A metro crash in China's commercial capital Shanghai prompted fresh accusations Wednesday that safety has been compromised in the country's rush to develop its vast transport network.
State media urged the government to "be more cautious" after the collision of two metro trains on Tuesday injured 284 people, just months after a deadly high-speed rail crash in the eastern city of Wenzhou killed at least 40.
Most of the injuries were mild, but the accident, blamed on a signalling failure, occurred on one of Shanghai's newest metro lines and is a blow to city authorities after an ambitious expansion programme for the World Expo.
Last year's six-month Expo attracted more than 70 million visitors from around the world and was viewed as a major success for the city as it develops into a global commercial capital.
The Global Times, an English-language daily, said China had no choice but to develop modern transport systems for major cities such as Beijing and Shanghai, but that it could not afford safety failures.
"China should be more cautious and concentrated in avoiding risks," the paper said in an editorial. "Although this is hard to do the tragedies in Wenzhou and Shanghai keep reminding people that China cannot afford failure."

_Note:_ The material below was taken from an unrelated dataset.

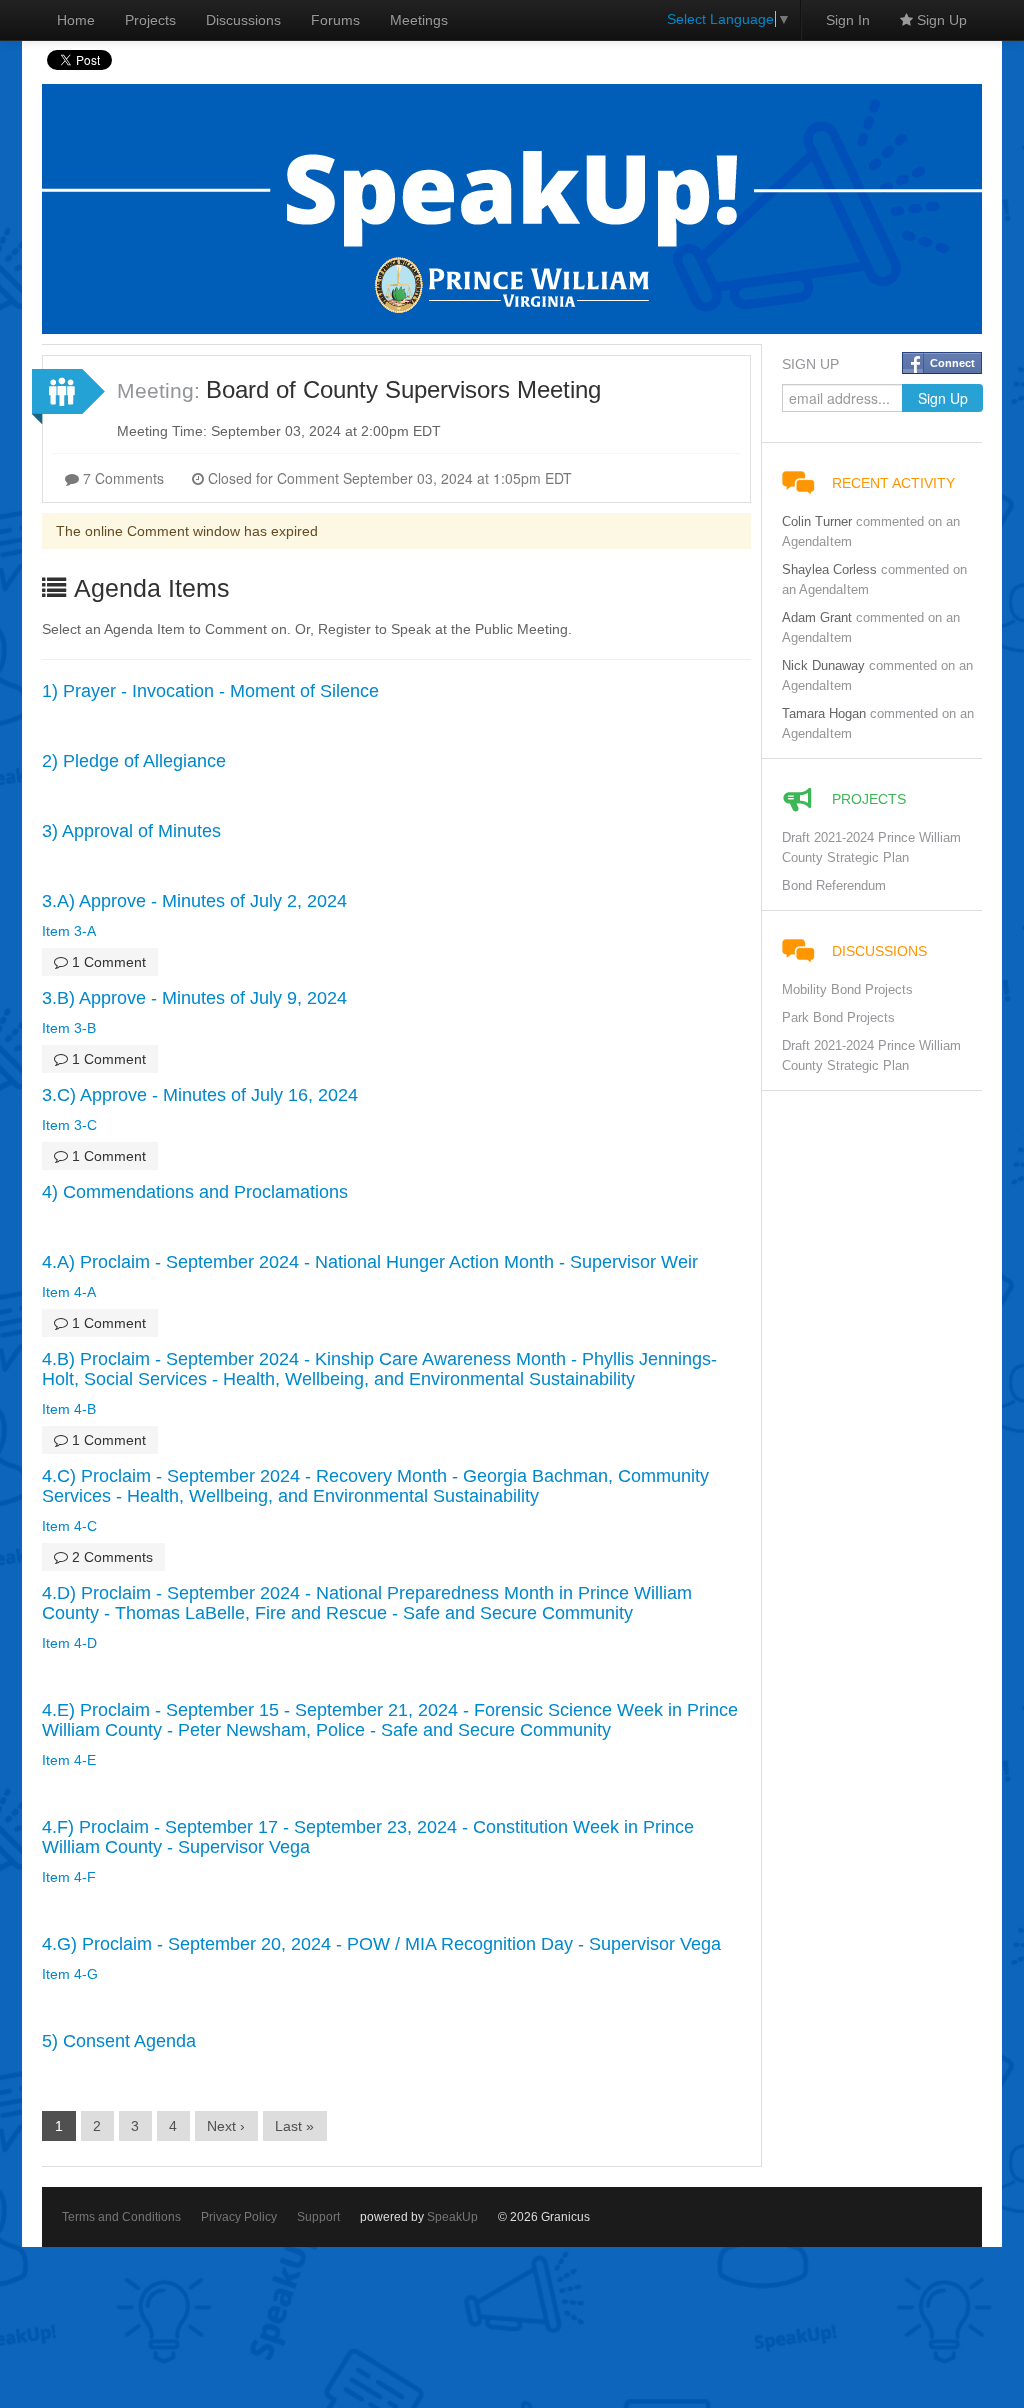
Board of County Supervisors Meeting (403, 389)
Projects (150, 20)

The newspaper linked the accident to a fire that killed 58 people in a high-rise residential building in Shanghai last November, saying both incidents revealed that despite its modern appearance it was "still a developing city".

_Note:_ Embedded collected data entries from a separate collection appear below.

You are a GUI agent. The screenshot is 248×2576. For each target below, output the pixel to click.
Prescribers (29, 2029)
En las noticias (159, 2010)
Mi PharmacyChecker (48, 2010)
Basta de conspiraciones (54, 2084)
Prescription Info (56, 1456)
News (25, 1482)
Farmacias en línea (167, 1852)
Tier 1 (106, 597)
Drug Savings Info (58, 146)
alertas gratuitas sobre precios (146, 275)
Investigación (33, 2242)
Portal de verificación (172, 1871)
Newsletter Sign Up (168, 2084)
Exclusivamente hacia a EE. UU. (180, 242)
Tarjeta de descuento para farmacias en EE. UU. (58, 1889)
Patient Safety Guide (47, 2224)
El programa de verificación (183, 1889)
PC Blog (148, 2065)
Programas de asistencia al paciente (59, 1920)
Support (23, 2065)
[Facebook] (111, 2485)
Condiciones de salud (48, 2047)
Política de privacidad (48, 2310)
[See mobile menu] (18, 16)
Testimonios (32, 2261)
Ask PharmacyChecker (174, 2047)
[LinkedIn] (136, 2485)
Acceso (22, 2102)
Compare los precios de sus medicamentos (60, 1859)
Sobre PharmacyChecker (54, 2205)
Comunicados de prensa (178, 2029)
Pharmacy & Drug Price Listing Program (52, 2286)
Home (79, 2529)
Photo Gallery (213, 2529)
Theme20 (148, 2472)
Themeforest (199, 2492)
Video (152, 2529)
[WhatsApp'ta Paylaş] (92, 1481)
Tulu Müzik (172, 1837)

Then, welders accidentally ignited nylon netting around the building, but the companies involved were later found to have won contracts from local officials who accepted bribes.
Authorities have launched an investigation into exactly how the metro accident occurred on line 10, which was only opened last year.

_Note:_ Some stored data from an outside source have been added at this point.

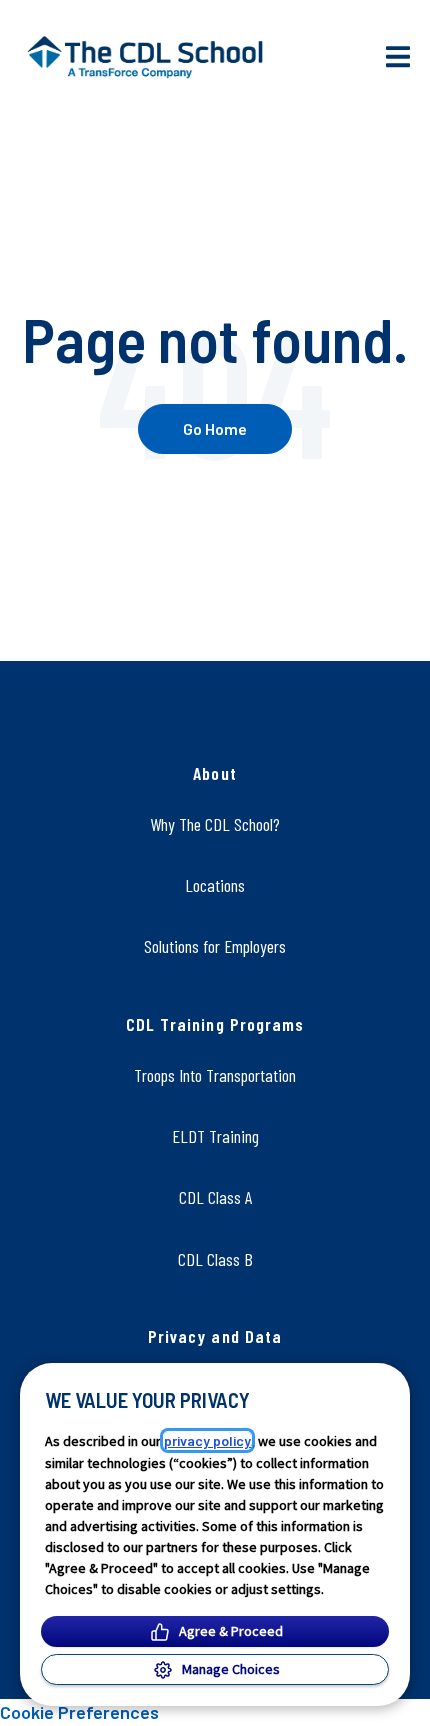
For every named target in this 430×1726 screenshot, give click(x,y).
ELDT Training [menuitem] (215, 1136)
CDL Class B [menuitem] (215, 1259)
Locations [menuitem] (215, 885)
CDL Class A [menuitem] (215, 1197)
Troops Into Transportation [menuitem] (215, 1075)
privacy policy (207, 1440)
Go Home (215, 428)
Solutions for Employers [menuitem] (215, 946)
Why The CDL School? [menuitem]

But web users set little store by the probe, using China's hugely popular social networking sites to criticise repeated safety failures.
"An investigation team has been set up again. Who will trust it again? Should the same mistake not be corrected before it is repeated 100 times with the blood of ordinary people?" Tang Feng posted on Sina's Weibo, China's biggest microblog service.
Much of the public anger focused on Chinese-French joint venture CASCO Signal, which provided the signalling equipment involved in the Shanghai metro accident, according to the city’s metro operator.
CASCO is a venture between French transport and power giant Alstom and state-owned China Railway Signal & Communication Corp.
Chinese state media have reported that the signalling system implicated in the Wenzhou train crash was also supplied by the same company, but Dominique Pouliquen, president of Alstom China, denied this.
"CASCO has never made signalling systems for high-speed trains in China," he told AFP, adding that CASCO was "participating in the ongoing (metro) investigation" without commenting further.
China's rail sector has been plagued by allegations of widespread, high-level corruption, with fears that safety has been compromised as a result, particularly in the wake of the Wenzhou crash.
Railways minister Liu Zhijun was sacked in February over graft charges, after he allegedly took more than 800 million yuan ($125 million) in kickbacks over several years on contracts linked to the high-speed network.
China's state auditor in March said construction companies and individuals last year siphoned off 187 million yuan in funds meant for a high-profile Beijing-Shanghai link.
Luo Yanyun, deputy head of the Institute of Railway and Urban Traffic at Shanghai's Tongji University, said that in future, safety tests should not be carried out by equipment suppliers or end users.
"We've always called for the safety testing system to be reinforced with the introduction of independent parties," he told AFP.
Meanwhile, Zhang Mi, a member of the Ministry of Housing and Urban-Rural Development's urban rail transport safety and quality committee, told AFP that metro designers and builders were in short supply in China.
"Construction firms that have never conducted any subway construction are building subways. Moreover, most projects are sub-contracted to migrant workers," he said.
"Overall, there are not enough technical staff and undue emphasis has been placed on speed (of construction)."
The number of passengers taking line 10 had dropped visibly on Wednesday, Shanghai television reported. A section of the line remained closed for safety checks.